C. Plaintiffs Failed to Allege that Spectrum and SBH Are Alter Egos of Tristar. Plaintiffs allege that the Court has personal jurisdiction over Spectrum and SBH because they are alter egos of Tristar. Doc. 1, Compl., ¶ 5. Under Texas law, one company is an alter ego of another if it “is organized and operated as a mere tool or business conduit of another corporation.’” Licea v. Curacao Drydock Co., 952 F.3d 207, 212 (5th Cir. 2015) (quoting Castleberry v. Branscum, 721 S.W.2d 270, 272 (Tex. 1986)). A district court may exercise jurisdiction over an alter ego of a company if the plaintiff alleges that one company controls the other to such a degree that “the two
entities cease to be separate so that the corporate fiction should be disregarded to prevent fraud or injustice.” Id. at 213 (quoting PHC-Minden, L.P. v. Kimberly-Clark Corp., 235 S.W.3d 163, 175 (Tex. 2007)). Other factors to consider are “the amount of the subsidiary’s stock owned by the parent corporation, the existence of separate headquarters, the observance of corporate formalities, and the degree of the parent’s control over the general policy and administration of the subsidiary.” PHC- Minden, L.P., 235 S.W.3d at 174–75. Plaintiffs allege no facts in their Complaint to support an alter ego theory of liability. Plaintiffs merely assert a legal conclusion that defendants are alter egos of one another. Doc. 1, Compl., ¶ 5. And the Court need not consider conclusory allegations as true. Arnold v. Williams, 979
F.3d 262, 266 (5th Cir. 2020). Plaintiffs fail to allege any facts that suggest how Spectrum or SBH controls Tristar to such a degree that Tristar ceases to be a separate company. See Licea, 952 F.3d at 213. Thus, the alter ego theory does not allow the Court exercise personal jurisdiction over Spectrum and SBH. D. The Court Will Not Grant Leave to Conduct Jurisdictional-Related Discovery. Lastly, the Court denies Plaintiffs’ request to conduct jurisdictional-related discovery. Doc.
34, Resp., 16. “As the party opposing dismissal and requesting discovery, the plaintiffs bear the burden of demonstrating the necessity of discovery.” Davila v. United States, 713 F.3d 248, 263–64 (5th Cir. 2013).
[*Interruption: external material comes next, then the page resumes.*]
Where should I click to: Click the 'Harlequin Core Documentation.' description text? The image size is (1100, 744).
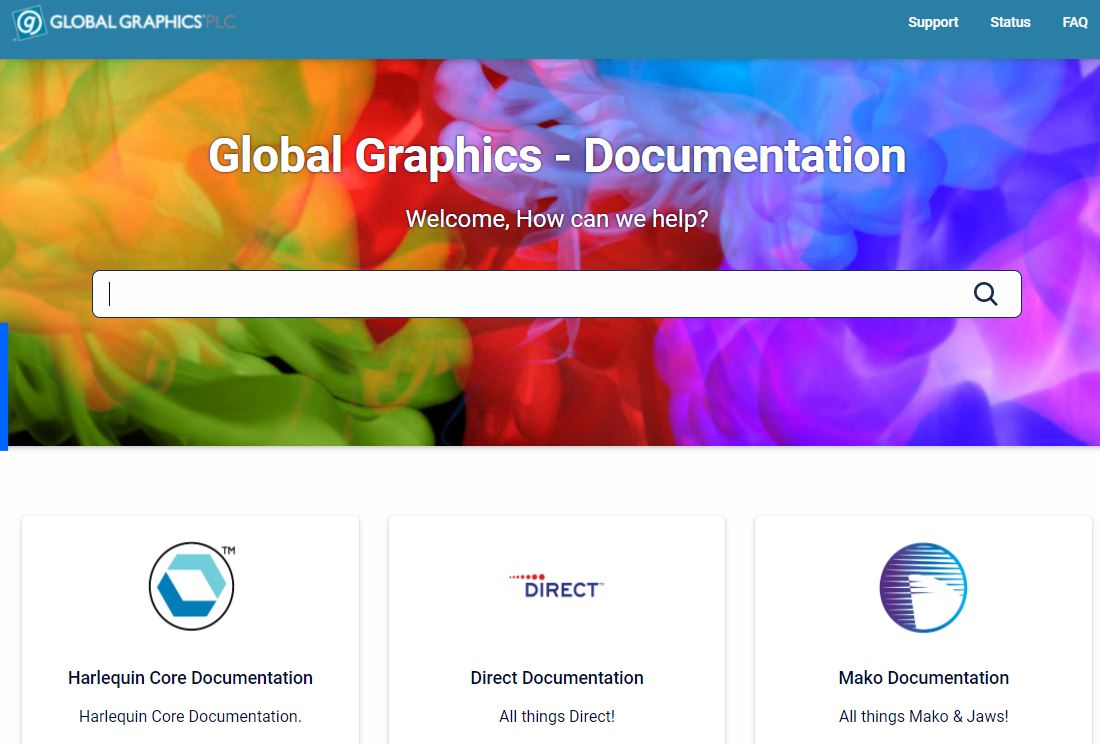(x=190, y=716)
A plaintiff is not entitled to jurisdictional discovery when “the record shows that the requested discovery is not likely to produce the facts needed to withstand a Rule 12(b)(1) motion.” Freeman v. United States, 556 F.3d 326, 342 (5th Cir. 2009). Plaintiffs do no explain what additional information discovery would yield to prove that the Court has personal jurisdiction over SBH and Spectrum. Doc. 34, Resp., 16. And the SEC filing and declaration show that the Court
does not have personal jurisdiction over Spectrum and SBH. See Freeman, 556 F.3d at 342. Accordingly, the Court denies Plaintiffs’ request. IV. CONCLUSION For the foregoing reasons, Defendants’ Motion to Dismiss is GRANTED. All claims against Defendants Spectrum Brands Holdings, Inc. and Spectrum Brands Inc. are hereby DISMISSED WITHOUT PREJUDICE. SO ORDERED. SIGNED: February 14, 2025.